When looking at the progression of video games since their conceivement, many things may come to mind right away. Of course the consoles and depth to the game have changed, but looking at just a screenshot of the games then, compared to now will lead you to noticing the huge improvement in graphics. Compared to the popular 16 bit games of our past (such as The Legend of Zelda: A Link to the Past or Super Mario World) we now have stunning hyper realistic 4k games which could be mistaken for real life. With these advancements, one may ask how can gaming become more realistic, and it seems VR is the answer.
A Brief History of VR
The concept of VR isn’t recent, with Stanley Weinbaum’s 1935 novel, Pygmalion's Spectacles, telling the tale of a professor who invented goggles that let the user experience all 5 senses and interact with characters when wearing them. Though Weinbaum’s idea was fiction and not attainable by current standards, VR did emerge as an entertainment tool in the 50’s with the Sensorama which allowed for color video, sound, and even smell.

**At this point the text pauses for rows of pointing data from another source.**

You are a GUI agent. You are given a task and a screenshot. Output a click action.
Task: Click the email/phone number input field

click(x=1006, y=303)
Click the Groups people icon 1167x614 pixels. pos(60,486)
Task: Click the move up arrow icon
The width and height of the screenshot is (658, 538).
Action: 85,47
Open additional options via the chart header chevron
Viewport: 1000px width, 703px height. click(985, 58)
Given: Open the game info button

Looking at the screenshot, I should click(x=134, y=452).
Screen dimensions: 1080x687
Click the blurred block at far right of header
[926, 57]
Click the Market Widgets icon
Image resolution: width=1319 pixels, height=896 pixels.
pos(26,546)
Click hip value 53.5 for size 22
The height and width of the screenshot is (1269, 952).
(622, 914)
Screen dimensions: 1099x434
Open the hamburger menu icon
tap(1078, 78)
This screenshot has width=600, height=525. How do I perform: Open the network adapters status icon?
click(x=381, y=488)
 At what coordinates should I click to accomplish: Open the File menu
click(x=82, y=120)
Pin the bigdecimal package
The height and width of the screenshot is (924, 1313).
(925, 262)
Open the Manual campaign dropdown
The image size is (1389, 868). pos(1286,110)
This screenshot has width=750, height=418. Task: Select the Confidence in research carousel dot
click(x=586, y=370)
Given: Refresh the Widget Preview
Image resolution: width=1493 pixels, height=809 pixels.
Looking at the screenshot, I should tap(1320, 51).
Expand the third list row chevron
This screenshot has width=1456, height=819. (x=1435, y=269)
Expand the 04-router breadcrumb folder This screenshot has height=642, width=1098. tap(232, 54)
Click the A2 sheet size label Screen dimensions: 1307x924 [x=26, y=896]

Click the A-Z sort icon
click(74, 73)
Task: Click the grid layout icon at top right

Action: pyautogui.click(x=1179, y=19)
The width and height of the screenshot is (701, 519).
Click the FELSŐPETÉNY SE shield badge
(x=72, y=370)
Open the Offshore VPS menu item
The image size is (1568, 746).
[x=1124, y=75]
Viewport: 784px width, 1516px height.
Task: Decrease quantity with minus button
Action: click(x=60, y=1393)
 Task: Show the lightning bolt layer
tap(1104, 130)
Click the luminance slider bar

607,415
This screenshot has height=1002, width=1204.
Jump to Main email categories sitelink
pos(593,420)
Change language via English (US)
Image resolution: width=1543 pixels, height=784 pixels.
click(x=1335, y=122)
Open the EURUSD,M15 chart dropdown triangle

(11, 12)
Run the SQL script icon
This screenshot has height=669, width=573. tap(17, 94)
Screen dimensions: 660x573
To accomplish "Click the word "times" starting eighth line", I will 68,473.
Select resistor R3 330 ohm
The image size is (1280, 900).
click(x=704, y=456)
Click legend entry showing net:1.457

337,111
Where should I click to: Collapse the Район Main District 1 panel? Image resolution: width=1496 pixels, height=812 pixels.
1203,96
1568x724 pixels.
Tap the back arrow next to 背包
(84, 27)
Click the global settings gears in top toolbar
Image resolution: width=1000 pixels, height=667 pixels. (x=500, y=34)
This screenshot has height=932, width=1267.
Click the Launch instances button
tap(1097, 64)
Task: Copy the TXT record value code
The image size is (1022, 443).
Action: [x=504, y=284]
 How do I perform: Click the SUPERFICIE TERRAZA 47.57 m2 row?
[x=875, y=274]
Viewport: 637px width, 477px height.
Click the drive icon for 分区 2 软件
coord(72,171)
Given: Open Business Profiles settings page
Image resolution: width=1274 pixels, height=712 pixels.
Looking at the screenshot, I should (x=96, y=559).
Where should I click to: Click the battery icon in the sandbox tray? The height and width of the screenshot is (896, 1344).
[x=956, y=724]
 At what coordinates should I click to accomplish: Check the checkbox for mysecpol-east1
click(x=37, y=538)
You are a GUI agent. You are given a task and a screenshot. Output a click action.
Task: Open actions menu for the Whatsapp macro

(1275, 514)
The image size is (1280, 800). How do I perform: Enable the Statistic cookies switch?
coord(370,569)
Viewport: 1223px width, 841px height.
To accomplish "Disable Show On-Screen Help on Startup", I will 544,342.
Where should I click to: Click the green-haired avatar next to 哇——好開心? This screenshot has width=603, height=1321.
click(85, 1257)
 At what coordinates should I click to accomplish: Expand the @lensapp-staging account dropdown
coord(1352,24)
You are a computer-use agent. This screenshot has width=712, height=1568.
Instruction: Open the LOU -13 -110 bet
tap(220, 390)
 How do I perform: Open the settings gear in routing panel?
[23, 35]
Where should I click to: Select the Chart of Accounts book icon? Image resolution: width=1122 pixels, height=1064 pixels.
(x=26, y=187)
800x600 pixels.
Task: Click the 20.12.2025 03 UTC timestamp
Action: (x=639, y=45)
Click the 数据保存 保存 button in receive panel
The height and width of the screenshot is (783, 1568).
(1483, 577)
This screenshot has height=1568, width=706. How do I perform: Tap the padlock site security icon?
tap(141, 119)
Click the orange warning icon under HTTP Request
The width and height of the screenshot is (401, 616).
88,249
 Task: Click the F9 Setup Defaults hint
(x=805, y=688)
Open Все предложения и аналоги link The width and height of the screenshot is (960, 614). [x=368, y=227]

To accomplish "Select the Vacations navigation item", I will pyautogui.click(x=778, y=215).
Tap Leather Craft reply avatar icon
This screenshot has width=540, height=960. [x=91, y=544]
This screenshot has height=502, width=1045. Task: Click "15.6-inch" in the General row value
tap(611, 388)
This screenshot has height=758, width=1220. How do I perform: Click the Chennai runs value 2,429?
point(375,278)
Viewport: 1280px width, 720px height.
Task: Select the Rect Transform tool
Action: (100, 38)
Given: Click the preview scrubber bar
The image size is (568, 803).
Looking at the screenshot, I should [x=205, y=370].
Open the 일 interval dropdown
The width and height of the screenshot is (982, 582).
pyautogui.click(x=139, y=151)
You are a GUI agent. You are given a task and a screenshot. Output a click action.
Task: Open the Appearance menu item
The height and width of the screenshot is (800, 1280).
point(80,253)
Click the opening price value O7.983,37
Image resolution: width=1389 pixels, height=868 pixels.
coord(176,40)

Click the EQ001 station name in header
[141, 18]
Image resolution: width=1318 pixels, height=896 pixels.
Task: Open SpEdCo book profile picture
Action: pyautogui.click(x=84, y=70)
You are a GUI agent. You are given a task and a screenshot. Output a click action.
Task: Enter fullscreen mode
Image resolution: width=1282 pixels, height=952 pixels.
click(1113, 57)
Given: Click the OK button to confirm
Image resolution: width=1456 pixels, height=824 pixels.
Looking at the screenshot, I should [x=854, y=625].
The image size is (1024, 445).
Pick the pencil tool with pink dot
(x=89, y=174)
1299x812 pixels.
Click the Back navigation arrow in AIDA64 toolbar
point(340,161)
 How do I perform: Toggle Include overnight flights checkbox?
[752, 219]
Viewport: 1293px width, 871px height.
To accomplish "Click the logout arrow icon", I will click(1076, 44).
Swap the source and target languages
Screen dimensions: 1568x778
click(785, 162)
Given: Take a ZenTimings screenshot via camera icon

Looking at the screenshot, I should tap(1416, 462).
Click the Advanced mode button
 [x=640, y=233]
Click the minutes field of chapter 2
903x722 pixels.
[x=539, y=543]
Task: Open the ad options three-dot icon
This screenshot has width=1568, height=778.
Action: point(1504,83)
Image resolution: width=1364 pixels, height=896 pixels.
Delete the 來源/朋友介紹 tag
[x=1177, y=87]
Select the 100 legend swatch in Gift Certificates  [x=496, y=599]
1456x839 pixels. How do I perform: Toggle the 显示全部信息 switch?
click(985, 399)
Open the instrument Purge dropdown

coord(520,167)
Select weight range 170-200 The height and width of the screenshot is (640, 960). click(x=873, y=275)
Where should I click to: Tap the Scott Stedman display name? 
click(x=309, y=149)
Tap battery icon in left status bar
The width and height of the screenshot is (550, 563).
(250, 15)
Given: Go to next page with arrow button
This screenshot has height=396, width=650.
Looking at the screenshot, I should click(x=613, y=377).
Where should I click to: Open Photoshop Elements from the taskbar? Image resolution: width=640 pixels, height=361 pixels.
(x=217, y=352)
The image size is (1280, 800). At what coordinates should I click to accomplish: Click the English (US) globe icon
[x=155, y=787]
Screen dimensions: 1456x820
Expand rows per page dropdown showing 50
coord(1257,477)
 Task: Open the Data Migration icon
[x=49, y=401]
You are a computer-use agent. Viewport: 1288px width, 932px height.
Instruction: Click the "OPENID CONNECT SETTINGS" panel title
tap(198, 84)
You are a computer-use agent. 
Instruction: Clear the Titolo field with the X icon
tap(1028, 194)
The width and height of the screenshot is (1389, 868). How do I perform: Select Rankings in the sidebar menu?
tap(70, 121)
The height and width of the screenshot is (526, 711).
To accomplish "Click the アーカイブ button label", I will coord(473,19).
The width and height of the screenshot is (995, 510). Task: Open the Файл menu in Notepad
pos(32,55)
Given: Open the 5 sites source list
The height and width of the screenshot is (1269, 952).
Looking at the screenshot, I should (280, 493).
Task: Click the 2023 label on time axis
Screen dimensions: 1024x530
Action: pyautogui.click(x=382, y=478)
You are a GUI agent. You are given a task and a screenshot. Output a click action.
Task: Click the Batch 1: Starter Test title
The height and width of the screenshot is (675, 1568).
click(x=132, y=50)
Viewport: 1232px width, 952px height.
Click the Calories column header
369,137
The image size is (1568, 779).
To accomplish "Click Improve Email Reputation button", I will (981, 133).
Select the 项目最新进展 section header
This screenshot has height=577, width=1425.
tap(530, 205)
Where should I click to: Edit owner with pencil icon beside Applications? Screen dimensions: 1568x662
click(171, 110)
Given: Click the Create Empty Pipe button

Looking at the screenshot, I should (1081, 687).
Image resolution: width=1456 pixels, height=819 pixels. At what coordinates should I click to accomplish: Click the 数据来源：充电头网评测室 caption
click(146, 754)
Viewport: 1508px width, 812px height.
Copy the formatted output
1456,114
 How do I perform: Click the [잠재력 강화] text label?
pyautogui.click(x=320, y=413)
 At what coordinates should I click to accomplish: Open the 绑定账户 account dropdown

By the 80’s VR began to look like it did today, with companies such as VPL Research, Inc creating and selling the first VR goggles and Gloves, albeit not for games. This company, and their competitors, used the tools for training and created devices such as VIEW which was used to train astronauts. Eventually VR began to show up in arcades in the 90s, but it wasn’t truly available for consumer use until 2012 when Luckey launched a Kickstarter campaign for the Oculus Rift, which raised $2.4 million. Since then it has been purchased by Facebook, and other VR companies emerged such as the creators of the HTC Vive SteamVR Headset, Google, Amazon, Apple, and Sony.
For more information on the history of VR, check this out.
The Worries About VR
VR has quite a history, but that does not mean it definitely has a future. VR has been in the consumers hands for less than a decade, and during that time there have been some great games. Beat Saber allowed players to exercise and play a rhythm game by dodging and hitting targets with virtual sabers. Troller Saves the Universe and Job Simulator combined cartoon graphics with comedy to provide an easy to play experience. Half-Life Alyx, Boneworks, and Superhot were hyped up titles that had action, puzzles, and replayability, but even with that, VR never grew to be as popular as Console, PC, or Mobile Gaming.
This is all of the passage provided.